Film allows us that same opportunity to leave our mark on the world. With the push of a button we are able capture poignant human moments while at the same time create stories that might have so easily be forgotten and never acknowledged for what they are, lived experiences.
NPR recently aired an excellent piece that touched on the incredible impact a single person can make with compassion and a camera. In the interview “Advocate Fights’ ‘Ambient Despair’ in Assisted Living,” Martin Bayne shares his experience of living in an assisted living facility where he helps those around him leave a legacy of their own. Mr.
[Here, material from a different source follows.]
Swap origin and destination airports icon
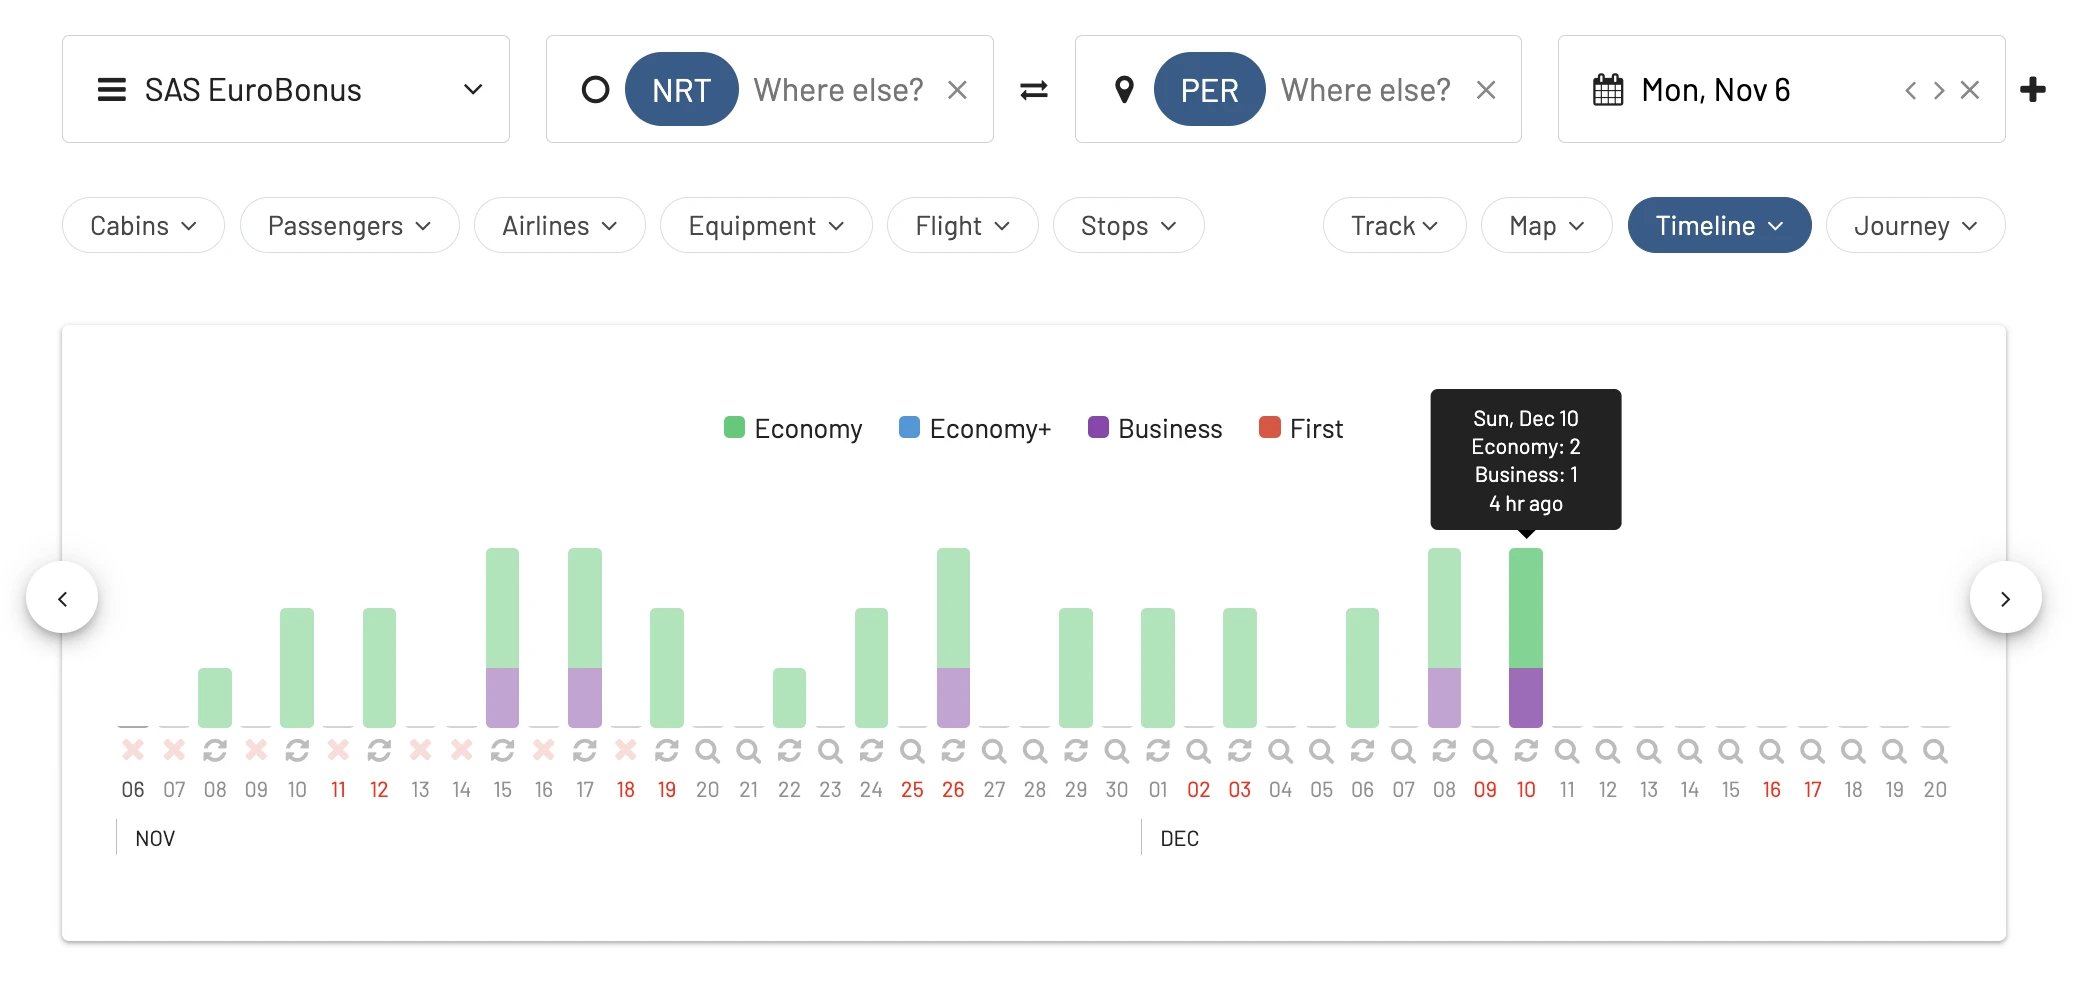Viewport: 2080px width, 998px height. [x=1033, y=90]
Bayne says of the interviews,
“I find that people that I’ve never talked to before in that way all of a sudden open, and your life spills out in front of me and I’m moved often to tears myself. One of the first things I do when someone’s died is show the video for their children. I still keep them, but I always show it to the family if I do have a video of the deceased.”
These videos will probably never be shown to the public, and the individuals interviewed will remain unnamed and ambiguous to us outsiders. And that is fine. It is not a requirement that the entire world must bear witness for one to leave a legacy. Even though that signed wall in my old theatre has been torn down, there is comfort in knowing that I had left my mark.